Stored data entries:
————
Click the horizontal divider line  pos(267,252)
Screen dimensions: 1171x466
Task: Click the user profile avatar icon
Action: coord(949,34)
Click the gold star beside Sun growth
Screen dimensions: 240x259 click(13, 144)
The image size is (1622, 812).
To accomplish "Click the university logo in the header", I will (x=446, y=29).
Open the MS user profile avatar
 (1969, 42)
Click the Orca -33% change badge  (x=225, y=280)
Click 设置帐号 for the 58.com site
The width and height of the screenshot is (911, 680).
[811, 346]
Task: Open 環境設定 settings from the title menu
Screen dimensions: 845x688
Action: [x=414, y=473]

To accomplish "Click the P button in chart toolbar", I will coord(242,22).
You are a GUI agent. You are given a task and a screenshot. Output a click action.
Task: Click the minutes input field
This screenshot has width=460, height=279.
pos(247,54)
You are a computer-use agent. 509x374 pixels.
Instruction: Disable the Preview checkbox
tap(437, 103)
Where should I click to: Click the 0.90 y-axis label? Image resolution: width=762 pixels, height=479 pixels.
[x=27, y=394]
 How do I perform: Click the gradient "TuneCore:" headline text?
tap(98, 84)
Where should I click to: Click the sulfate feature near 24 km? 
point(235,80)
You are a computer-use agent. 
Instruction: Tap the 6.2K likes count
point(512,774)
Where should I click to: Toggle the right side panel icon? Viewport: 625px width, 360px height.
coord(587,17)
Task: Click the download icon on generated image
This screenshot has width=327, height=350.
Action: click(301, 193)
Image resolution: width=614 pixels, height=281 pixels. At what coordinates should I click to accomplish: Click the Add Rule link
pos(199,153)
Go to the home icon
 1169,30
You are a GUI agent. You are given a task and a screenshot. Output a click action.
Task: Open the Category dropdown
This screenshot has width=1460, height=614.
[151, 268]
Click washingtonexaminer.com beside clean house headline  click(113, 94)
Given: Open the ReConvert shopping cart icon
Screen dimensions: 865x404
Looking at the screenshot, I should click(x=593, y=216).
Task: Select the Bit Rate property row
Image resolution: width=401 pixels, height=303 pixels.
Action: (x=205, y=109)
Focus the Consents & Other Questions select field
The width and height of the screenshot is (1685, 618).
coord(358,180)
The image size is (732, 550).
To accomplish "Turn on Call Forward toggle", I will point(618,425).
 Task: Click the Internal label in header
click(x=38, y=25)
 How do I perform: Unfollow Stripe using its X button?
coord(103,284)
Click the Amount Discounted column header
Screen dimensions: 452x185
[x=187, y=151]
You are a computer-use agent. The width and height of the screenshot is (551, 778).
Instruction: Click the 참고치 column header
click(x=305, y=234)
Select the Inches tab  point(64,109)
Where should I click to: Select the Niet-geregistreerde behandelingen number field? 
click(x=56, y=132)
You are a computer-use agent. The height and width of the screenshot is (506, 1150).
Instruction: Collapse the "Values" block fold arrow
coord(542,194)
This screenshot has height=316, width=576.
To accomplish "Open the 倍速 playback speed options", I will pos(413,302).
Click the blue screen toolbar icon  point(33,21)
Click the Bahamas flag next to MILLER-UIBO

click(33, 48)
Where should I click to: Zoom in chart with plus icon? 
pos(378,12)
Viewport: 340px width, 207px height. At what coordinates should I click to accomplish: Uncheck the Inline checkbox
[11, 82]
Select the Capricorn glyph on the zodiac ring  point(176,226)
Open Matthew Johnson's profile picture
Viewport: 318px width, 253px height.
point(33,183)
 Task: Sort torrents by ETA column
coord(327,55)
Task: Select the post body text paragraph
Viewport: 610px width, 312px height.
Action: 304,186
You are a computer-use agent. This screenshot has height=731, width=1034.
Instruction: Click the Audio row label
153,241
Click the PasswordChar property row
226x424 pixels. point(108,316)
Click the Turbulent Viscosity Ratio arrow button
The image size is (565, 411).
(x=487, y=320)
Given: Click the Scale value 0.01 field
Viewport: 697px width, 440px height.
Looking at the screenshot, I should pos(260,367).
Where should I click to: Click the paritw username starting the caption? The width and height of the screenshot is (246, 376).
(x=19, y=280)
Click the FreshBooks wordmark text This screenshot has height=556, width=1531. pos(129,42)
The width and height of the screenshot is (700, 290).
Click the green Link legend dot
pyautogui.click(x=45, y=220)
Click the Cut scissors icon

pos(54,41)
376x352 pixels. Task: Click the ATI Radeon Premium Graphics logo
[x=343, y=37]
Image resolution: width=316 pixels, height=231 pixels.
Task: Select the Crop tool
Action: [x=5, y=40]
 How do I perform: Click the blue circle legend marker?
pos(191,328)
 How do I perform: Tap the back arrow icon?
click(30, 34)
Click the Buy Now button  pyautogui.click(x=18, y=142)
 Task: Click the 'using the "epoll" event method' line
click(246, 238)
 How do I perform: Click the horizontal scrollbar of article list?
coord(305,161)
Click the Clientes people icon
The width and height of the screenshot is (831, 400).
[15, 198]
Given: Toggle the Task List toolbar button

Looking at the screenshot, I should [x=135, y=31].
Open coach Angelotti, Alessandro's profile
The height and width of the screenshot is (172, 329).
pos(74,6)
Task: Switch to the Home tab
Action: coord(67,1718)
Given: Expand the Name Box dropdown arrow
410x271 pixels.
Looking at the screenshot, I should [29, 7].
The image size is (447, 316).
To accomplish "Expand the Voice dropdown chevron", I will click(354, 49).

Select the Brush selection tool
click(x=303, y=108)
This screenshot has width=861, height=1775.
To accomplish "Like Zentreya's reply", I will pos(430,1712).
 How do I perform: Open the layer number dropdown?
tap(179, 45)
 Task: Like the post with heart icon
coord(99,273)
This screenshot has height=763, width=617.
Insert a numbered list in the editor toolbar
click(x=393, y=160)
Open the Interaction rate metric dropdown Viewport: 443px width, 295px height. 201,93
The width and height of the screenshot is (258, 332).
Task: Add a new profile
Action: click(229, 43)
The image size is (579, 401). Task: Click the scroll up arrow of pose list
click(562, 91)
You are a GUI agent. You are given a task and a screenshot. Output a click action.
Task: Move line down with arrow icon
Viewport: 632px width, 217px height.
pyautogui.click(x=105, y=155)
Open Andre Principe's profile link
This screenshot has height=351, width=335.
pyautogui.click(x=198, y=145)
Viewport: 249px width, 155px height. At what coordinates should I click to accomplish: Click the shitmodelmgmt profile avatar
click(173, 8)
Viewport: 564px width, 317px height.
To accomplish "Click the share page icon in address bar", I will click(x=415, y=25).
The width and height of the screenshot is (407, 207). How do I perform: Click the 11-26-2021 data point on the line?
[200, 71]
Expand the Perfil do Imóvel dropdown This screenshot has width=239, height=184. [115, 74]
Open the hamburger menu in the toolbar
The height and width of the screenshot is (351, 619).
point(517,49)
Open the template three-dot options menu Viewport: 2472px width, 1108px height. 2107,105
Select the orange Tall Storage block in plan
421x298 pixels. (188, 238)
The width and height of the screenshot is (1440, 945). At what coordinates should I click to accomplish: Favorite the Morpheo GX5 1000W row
————
TASK STATEMENT:
Working from the data above, extract solely the lines from the one containing "Where should I click to: Toggle" through the one containing "The image size is (732, 550).", exactly as they appear, both included.

TASK RESPONSE:
Where should I click to: Toggle the right side panel icon? Viewport: 625px width, 360px height.
coord(587,17)
Task: Click the download icon on generated image
This screenshot has width=327, height=350.
Action: click(301, 193)
Image resolution: width=614 pixels, height=281 pixels. At what coordinates should I click to accomplish: Click the Add Rule link
pos(199,153)
Go to the home icon
 1169,30
You are a GUI agent. You are given a task and a screenshot. Output a click action.
Task: Open the Category dropdown
This screenshot has width=1460, height=614.
[151, 268]
Click washingtonexaminer.com beside clean house headline  click(113, 94)
Given: Open the ReConvert shopping cart icon
Screen dimensions: 865x404
Looking at the screenshot, I should click(x=593, y=216).
Task: Select the Bit Rate property row
Image resolution: width=401 pixels, height=303 pixels.
Action: (x=205, y=109)
Focus the Consents & Other Questions select field
The width and height of the screenshot is (1685, 618).
coord(358,180)
The image size is (732, 550).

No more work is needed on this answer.